7月23日(月) [『歎異抄』を読む(その69)]

 それにしても「念仏して、いそぎ仏になりて」という言い回しが気になります。それに続いて「今生に、いかにいとをし」と来ますから、どうしても「この世では何もできないから、すべては来世で」というように読めてしまいます。
 そこで「この世で」を「自分の力で」、「来世で」を「他力にお任せして」と読み替えてみればどうでしょう。

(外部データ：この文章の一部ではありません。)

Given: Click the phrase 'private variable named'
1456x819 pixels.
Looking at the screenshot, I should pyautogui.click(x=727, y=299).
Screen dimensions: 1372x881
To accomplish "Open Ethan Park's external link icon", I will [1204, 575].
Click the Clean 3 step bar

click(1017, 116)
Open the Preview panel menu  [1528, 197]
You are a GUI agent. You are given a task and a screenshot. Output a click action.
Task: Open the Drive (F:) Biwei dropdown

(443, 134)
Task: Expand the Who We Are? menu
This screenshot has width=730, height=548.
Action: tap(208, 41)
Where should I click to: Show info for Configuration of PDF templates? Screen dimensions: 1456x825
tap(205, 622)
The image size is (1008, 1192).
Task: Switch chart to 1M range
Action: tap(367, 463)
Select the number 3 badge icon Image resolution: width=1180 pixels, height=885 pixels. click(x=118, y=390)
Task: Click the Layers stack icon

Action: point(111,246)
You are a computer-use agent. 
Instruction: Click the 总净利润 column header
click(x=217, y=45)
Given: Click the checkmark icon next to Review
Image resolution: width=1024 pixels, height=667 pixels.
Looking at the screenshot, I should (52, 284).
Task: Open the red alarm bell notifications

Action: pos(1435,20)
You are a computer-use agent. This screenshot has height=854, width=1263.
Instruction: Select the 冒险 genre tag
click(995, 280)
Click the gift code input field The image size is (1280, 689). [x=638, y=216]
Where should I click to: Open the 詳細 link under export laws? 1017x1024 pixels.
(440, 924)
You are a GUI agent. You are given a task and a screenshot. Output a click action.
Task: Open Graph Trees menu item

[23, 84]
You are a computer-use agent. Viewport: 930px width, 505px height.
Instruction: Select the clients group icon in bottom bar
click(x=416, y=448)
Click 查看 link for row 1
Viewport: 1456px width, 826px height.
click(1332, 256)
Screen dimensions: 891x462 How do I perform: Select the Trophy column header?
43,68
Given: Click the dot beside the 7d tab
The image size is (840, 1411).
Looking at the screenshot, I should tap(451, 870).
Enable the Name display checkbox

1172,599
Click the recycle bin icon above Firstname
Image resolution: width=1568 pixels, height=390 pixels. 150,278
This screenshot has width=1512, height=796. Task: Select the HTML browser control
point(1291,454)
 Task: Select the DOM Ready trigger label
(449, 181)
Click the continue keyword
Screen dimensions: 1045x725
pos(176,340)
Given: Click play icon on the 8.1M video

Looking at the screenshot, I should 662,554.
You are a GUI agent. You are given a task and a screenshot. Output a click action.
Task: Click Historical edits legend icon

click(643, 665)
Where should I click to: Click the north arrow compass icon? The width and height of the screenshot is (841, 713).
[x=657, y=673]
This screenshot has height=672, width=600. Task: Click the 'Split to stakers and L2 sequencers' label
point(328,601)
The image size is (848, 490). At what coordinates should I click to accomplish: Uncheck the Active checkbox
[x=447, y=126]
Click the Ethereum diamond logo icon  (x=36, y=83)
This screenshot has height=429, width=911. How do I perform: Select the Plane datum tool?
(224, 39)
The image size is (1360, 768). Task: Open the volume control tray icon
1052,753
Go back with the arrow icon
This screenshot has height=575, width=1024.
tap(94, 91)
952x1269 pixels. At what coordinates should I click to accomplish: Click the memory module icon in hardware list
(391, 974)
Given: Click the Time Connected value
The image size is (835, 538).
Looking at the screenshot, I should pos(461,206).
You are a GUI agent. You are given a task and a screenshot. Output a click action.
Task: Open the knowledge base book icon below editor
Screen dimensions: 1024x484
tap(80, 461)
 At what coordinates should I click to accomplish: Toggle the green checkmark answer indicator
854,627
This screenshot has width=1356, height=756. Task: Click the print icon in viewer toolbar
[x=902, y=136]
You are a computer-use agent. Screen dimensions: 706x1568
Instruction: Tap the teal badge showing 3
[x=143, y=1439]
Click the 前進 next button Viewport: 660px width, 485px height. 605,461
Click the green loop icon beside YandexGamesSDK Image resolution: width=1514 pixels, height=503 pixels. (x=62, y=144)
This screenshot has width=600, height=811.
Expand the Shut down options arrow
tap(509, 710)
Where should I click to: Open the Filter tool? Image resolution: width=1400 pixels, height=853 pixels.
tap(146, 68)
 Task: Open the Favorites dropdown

そうしますと、「念仏して、いそぎ仏になりて」は「念仏して、他力にお任せして」となり、「今生に、いかにいとをし」は「自分の力で、どれほどいとおしいと思っても」となります。
 なるほど仏になるのはいのち終わって後ですが、「なむあみだぶ(生かしめんかな)」という仏の声は、今生ただ今、すぐそこに聞こえています。ですから、「いそぎ仏になりて」を、文字通りに「急いであの世に行って」と読むのではなく、「急いで仏の声をお聞きして」と受け取るのです。
 ぼくらはともすれば「自分の力で」困っている人を助けてあげようとしますが、よーく自分の心の中を覗いてみますと、そこには「生きんかな」の声ばかりが響いているではありませんか。煩悩の虫たちが蠢いているばかりではありませんか。「生かしめんかな」の声は、そんな自分からではなく、仏から来るのです。
 ところで、「仏から」に関連して、『唯信鈔文意』という書物に親鸞のおもしろいことばがあります。「この如来、微塵世界にみちみちたまへり。すなはち、一切群生海の心なり」というのですが、このことばはいたく刺激的です。